To find the area of the green square, we can use the areas of the red and yellow squares.
The area of the red square is 16, which means its side length is: \[ \sqrt{16} = 4 \text{ ft} \]
The area of the yellow square is 25, which means its side length is: \[ \sqrt{25} = 5 \text{ ft} \]
Assuming the green square's area is related to the others, by some arithmetic operation between the areas of the red and yellow squares, we can calculate based on typical geometric relationships involving squares, such as perhaps the area of the green square being the sum of the two areas.
So, if we add the areas: \[ 16 + 25 = 41 \]
However, 41 is not one of the answer choices. To look more closely, perhaps the area of the green square could be determined based on a geometric configuration like a larger square from which the other squares are subtracted. Without further context on their arrangement, a common configuration might yield the area of the larger square formed by the two.
Another possibility is that the area of the green square is related to the combination of the first two.
If we consider:
Area of green square = Area of red square + Area of yellow square + x (which could potentially be the product of their roots)
We get the area could be low numbers or multiply so it could not likely be 128. However 9, 81, and 256 could make some geometric sense if we looked for a square that scales or combines to those numbers.

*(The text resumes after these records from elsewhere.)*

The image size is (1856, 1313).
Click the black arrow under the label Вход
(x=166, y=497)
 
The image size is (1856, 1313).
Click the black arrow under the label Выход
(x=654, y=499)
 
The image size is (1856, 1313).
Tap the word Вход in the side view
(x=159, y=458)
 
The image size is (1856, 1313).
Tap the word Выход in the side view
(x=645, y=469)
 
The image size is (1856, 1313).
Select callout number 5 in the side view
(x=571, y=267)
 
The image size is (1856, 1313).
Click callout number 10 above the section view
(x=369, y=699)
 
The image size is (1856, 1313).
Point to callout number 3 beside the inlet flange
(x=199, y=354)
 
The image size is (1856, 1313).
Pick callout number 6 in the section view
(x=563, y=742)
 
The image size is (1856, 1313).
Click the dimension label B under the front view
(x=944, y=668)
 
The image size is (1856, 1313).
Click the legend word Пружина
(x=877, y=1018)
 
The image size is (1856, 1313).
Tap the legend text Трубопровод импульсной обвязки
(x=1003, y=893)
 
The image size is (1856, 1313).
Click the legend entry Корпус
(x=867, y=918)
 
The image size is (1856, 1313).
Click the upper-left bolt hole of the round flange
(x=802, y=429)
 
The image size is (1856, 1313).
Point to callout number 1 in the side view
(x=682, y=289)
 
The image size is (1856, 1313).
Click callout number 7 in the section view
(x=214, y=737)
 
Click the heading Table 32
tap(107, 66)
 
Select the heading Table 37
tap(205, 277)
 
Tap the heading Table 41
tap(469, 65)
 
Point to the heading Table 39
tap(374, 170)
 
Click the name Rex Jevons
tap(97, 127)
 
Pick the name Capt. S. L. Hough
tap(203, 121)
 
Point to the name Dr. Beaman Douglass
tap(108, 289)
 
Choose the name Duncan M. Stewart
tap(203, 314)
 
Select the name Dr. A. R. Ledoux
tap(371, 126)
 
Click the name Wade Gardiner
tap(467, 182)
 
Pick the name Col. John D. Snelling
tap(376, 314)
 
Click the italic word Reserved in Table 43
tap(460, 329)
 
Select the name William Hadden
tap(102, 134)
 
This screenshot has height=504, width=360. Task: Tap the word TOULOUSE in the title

Looking at the answers again, it seems most intuitive that you might be looking for a basic geometric equality or adjacency of areas that might lead us to
- 81 ft² which is the product of both square lengths (4 * 5) Calculating now:
Then considering the product of the two square's areas:
4ft (length of red) * 5ft (length of yellow) = 20
While this is more complicated than needed could not be the approach on its own but seems we haven’t hit the sweet spot.
This leads us to conclude that area corresponding in traditional counting measure could relate closer to common simplest for known additive:
Thus, the area of the green square based on common tests applied for basic combinations of manageable outputs that yield full segments in simplest results would hence most likely lead up:
Thus, B: 9 ft².
Let’s look critically to ensure it to be certain for clarity with any geometric outlines.
If this can aid significantly further, please provide less or more direct context with configuration!